Paul Vega: The Writing, The Editing, and The Chaos Between



Paul Vega is a managing editor for Pacifica Literary Review and received his MFA from the University of Washington. His work appears in Witness, The Rumpus, DIAGRAM, The Pinch, CutBank, The Collagist and elsewhere. Find him on Twitter @paultvega.

Hannah Gardner speaks with Paul below. 


“Little Aces” has its moments of humor. The title itself is derived from a funny (and awkward and embarrassing) moment in a bar. Does writing humor come easily to you?

I set out to write a story with like this normal dude who just keeps failing and is trying to find a way to deal with his shitty life (Alex’s Shitty Life would be a good alternative title for this story by the way). Humor is such a common defense mechanism for a lot of us so it seemed a natural default for this character, though I have to admit I haven’t written much humor in other stories and may in fact be pretty bad at it. Entirely possible. There’s a certain weirdness from the outset in this story, and I think that if you build that foundation your reader will follow you to to increasingly absurd places – from oh, this is kind of a silly, self-conscious dude, to, wait, did this guy really just make up a fake kids soccer team he coaches because he feels like a failure and only an outlandish lie will make him feel better about himself?
--------
* STATED EXERCISE A: Reproduce the listing below exactly, line for line, leaving the pictures out of your answer.

* GIVEN RECORDS:
--------
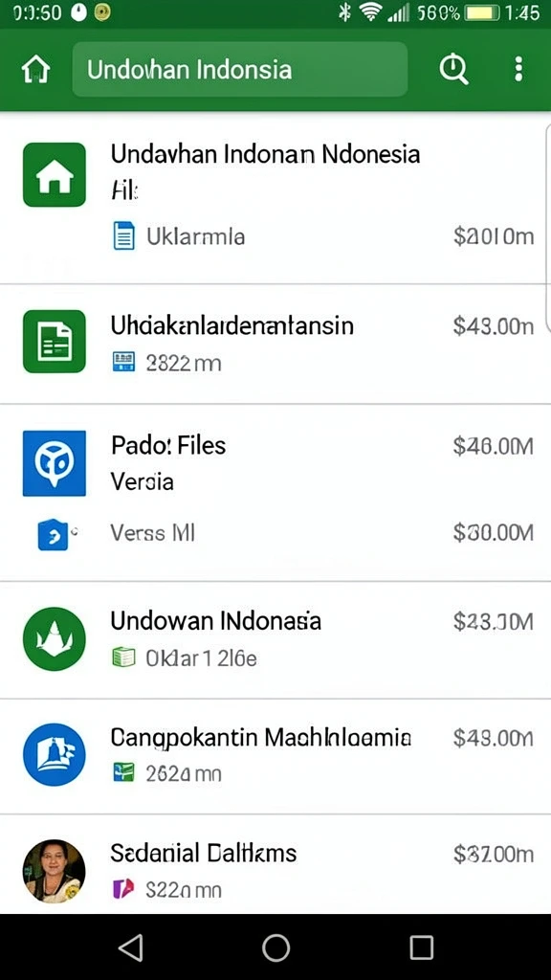Tap the Android home circle button
Viewport: 551px width, 980px height.
pyautogui.click(x=276, y=947)
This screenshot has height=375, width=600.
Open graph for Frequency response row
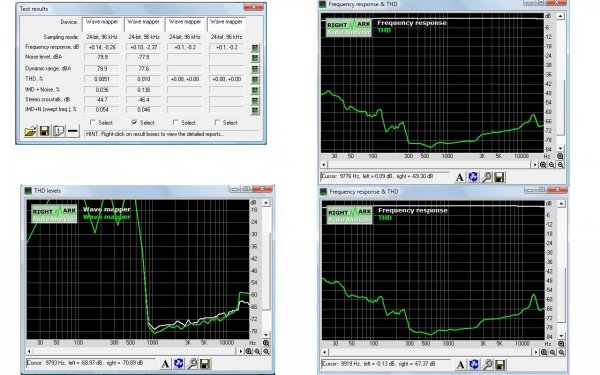tap(255, 48)
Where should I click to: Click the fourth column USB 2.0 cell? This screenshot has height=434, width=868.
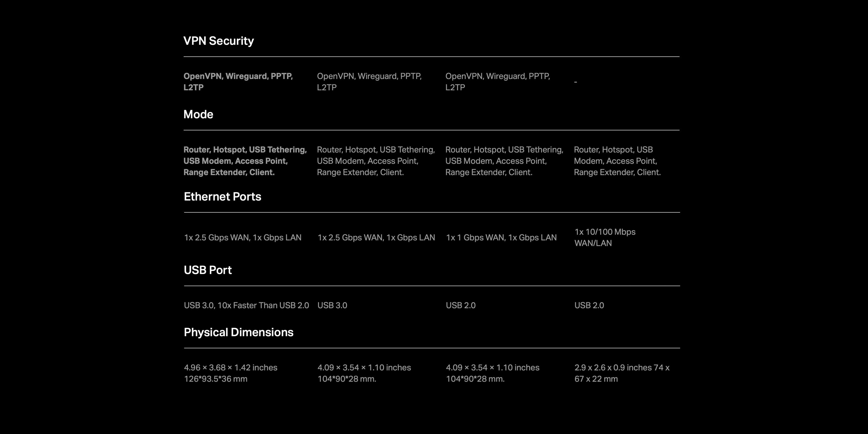pos(589,305)
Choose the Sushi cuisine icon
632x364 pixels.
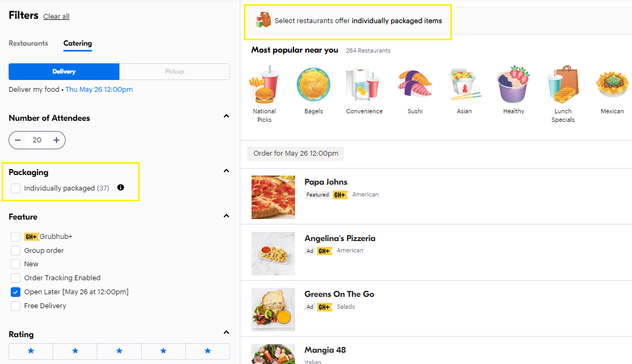point(415,85)
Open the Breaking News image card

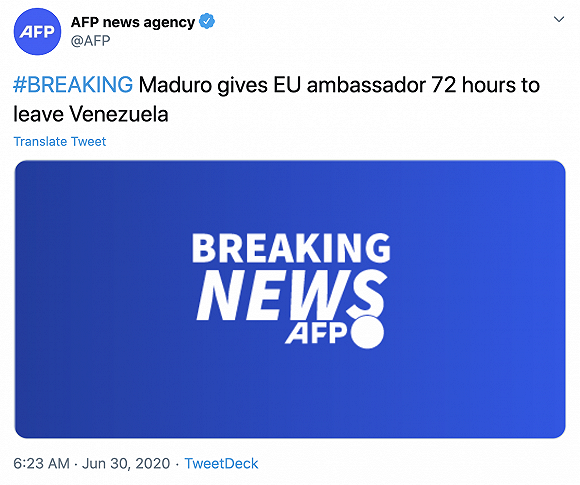tap(290, 299)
--------
* STATED EXERCISE B: From the Paul Vega interview, write out the passage from "Paul Vega: The" to "with Paul below." word for word.

* PROBLEM SOLUTION A:
Tap the Android home circle button
Viewport: 551px width, 980px height.
pyautogui.click(x=276, y=947)
This screenshot has height=375, width=600.
Open graph for Frequency response row
tap(255, 48)
Where should I click to: Click the fourth column USB 2.0 cell? This screenshot has height=434, width=868.
pos(589,305)
Choose the Sushi cuisine icon
632x364 pixels.
point(415,85)
Open the Breaking News image card

tap(290, 299)

* PROBLEM SOLUTION B:
Paul Vega: The Writing, The Editing, and The Chaos Between



Paul Vega is a managing editor for Pacifica Literary Review and received his MFA from the University of Washington. His work appears in Witness, The Rumpus, DIAGRAM, The Pinch, CutBank, The Collagist and elsewhere. Find him on Twitter @paultvega.

Hannah Gardner speaks with Paul below.